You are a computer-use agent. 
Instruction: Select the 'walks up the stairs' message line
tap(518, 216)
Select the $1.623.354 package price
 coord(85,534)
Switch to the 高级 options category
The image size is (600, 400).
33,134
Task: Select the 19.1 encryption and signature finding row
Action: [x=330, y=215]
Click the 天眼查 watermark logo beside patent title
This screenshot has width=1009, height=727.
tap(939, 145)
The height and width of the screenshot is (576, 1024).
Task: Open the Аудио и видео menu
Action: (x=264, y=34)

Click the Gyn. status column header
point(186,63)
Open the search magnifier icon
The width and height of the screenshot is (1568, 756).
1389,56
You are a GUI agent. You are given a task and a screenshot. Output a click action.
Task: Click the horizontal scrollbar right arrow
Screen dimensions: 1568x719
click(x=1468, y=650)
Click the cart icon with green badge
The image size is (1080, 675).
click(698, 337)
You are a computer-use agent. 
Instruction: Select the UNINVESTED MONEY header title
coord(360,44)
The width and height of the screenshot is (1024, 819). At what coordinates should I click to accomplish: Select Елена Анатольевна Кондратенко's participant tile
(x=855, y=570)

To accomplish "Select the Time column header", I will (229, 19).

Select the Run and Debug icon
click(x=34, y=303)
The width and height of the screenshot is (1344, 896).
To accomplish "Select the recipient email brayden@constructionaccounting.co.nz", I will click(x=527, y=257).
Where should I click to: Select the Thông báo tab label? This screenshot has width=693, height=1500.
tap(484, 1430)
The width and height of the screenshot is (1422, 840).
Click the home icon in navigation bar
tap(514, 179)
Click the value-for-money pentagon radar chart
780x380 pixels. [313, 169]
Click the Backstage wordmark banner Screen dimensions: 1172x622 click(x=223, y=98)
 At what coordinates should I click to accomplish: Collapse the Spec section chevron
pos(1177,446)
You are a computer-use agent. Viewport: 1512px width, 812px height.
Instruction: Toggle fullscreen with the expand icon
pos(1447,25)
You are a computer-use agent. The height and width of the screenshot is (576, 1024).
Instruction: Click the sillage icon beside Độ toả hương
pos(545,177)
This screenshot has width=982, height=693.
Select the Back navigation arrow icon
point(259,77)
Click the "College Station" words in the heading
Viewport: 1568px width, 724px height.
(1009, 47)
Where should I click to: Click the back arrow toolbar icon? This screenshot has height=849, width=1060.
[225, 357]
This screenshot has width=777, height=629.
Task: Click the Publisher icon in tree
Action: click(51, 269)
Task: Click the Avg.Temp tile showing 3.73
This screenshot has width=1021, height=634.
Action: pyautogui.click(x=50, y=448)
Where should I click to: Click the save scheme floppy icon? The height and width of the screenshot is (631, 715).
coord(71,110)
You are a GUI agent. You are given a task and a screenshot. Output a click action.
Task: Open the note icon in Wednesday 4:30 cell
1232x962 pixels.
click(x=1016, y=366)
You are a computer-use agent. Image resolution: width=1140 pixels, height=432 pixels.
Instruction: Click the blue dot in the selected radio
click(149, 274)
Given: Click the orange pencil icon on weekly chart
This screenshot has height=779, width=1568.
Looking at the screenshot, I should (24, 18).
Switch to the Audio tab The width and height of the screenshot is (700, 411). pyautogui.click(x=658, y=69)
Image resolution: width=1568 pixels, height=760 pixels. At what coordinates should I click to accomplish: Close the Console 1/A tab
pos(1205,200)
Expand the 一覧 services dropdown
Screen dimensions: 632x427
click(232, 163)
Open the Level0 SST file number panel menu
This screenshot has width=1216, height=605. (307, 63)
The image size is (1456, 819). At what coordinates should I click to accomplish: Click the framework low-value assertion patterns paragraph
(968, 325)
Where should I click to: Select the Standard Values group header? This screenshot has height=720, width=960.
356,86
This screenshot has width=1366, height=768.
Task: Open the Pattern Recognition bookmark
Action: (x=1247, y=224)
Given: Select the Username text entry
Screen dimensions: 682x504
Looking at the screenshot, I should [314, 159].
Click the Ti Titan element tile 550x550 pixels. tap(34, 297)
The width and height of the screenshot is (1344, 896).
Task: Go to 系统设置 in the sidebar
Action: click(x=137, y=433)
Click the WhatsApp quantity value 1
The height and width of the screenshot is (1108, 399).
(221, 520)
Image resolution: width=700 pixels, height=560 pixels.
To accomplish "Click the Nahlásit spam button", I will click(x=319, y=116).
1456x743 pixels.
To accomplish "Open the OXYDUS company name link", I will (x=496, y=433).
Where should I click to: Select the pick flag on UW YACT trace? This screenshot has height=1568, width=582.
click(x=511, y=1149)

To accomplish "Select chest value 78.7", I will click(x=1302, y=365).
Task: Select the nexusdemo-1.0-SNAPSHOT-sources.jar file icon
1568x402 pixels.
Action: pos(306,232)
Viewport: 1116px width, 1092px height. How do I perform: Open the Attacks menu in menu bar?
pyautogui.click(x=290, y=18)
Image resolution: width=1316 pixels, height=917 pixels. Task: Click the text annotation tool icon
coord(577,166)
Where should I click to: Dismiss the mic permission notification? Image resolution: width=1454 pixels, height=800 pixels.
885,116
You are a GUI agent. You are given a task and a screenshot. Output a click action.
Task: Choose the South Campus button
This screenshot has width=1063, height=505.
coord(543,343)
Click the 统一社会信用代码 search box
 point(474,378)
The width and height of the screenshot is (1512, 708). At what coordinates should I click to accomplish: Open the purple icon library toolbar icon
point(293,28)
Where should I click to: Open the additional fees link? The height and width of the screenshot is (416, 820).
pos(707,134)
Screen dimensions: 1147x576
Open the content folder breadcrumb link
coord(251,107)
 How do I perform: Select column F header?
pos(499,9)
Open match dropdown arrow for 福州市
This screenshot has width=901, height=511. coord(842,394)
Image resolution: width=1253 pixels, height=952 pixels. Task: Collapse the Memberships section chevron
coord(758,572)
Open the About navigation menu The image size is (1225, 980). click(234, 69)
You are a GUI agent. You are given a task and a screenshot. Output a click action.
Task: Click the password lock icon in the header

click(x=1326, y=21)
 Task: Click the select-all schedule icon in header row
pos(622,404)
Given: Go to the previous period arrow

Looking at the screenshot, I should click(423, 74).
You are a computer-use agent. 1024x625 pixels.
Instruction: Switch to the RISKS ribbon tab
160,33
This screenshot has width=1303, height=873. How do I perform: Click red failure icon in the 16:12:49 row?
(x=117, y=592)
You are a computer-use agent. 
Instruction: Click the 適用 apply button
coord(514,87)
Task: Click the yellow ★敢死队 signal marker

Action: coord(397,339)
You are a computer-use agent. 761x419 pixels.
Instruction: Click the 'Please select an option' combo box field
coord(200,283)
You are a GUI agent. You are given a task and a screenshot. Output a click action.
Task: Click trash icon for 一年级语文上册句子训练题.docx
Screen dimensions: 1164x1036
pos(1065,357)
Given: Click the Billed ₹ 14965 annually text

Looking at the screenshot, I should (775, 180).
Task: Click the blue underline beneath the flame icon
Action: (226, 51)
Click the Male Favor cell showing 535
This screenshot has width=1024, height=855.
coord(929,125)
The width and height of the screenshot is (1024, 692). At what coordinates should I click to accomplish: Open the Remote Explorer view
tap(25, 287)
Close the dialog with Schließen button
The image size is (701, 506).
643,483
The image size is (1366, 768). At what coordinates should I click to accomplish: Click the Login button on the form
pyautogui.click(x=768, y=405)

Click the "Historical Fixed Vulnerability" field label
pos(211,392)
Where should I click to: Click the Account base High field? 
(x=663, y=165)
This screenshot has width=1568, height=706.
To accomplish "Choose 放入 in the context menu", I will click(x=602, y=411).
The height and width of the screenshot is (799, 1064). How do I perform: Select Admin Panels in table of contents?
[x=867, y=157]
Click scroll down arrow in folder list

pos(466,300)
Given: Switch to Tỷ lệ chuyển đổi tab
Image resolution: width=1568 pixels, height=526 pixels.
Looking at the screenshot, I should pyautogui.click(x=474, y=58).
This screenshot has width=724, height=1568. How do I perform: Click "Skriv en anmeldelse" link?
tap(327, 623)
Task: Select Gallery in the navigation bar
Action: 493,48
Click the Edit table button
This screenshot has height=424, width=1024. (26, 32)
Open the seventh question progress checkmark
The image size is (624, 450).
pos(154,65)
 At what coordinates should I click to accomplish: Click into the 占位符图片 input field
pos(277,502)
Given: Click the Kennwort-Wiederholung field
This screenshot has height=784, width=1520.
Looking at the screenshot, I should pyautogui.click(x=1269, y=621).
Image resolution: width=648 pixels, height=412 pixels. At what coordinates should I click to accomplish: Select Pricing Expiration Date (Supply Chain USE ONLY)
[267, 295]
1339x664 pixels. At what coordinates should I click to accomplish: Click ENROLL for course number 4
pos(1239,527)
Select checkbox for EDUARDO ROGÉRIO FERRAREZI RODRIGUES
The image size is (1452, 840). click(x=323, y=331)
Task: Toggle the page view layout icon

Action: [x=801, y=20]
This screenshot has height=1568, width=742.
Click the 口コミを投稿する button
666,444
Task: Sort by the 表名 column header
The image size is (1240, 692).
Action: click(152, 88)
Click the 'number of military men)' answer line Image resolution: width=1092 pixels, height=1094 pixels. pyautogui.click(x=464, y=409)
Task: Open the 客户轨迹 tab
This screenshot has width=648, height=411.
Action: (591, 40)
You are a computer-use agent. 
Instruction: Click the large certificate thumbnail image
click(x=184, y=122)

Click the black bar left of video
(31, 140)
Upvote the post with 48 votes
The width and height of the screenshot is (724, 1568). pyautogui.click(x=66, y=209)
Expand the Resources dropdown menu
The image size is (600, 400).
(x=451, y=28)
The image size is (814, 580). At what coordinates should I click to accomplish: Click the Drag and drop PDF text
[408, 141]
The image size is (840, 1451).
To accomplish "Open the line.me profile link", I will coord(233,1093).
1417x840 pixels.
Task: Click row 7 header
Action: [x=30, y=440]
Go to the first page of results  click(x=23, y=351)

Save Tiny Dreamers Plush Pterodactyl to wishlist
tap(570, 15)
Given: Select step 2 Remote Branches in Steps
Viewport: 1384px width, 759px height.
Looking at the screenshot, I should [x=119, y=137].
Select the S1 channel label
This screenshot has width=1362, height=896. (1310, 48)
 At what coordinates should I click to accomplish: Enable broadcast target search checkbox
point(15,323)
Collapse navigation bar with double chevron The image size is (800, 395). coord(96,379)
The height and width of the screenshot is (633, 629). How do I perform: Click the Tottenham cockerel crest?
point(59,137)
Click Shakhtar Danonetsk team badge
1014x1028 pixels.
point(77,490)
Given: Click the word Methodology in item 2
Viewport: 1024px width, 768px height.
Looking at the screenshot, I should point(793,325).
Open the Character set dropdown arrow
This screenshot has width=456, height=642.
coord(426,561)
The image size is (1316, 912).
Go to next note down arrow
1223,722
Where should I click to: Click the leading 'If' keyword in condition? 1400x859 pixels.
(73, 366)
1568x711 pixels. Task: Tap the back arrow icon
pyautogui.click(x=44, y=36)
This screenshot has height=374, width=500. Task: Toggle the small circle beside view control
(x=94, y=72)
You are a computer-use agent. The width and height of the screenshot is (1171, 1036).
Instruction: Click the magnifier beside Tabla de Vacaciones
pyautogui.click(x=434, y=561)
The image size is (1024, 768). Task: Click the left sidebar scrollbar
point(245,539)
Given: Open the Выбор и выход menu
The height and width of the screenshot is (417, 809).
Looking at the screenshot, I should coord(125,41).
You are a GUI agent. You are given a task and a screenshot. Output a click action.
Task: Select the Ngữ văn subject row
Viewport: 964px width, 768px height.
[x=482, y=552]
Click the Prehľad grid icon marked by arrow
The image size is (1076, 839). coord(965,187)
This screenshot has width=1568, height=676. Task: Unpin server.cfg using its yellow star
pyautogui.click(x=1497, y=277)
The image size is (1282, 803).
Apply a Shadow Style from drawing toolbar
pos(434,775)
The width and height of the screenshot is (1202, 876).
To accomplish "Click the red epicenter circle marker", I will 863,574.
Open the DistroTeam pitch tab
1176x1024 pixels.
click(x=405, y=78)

......

The lines above from the one containing "The width and height of the screenshot is (1512, 708)." through the one containing "Screen dimensions: 1147x576" are to be set down exactly, and no others.

→ **Task response**
The width and height of the screenshot is (1512, 708). At what coordinates should I click to accomplish: Open the purple icon library toolbar icon
point(293,28)
Where should I click to: Open the additional fees link? The height and width of the screenshot is (416, 820).
pos(707,134)
Screen dimensions: 1147x576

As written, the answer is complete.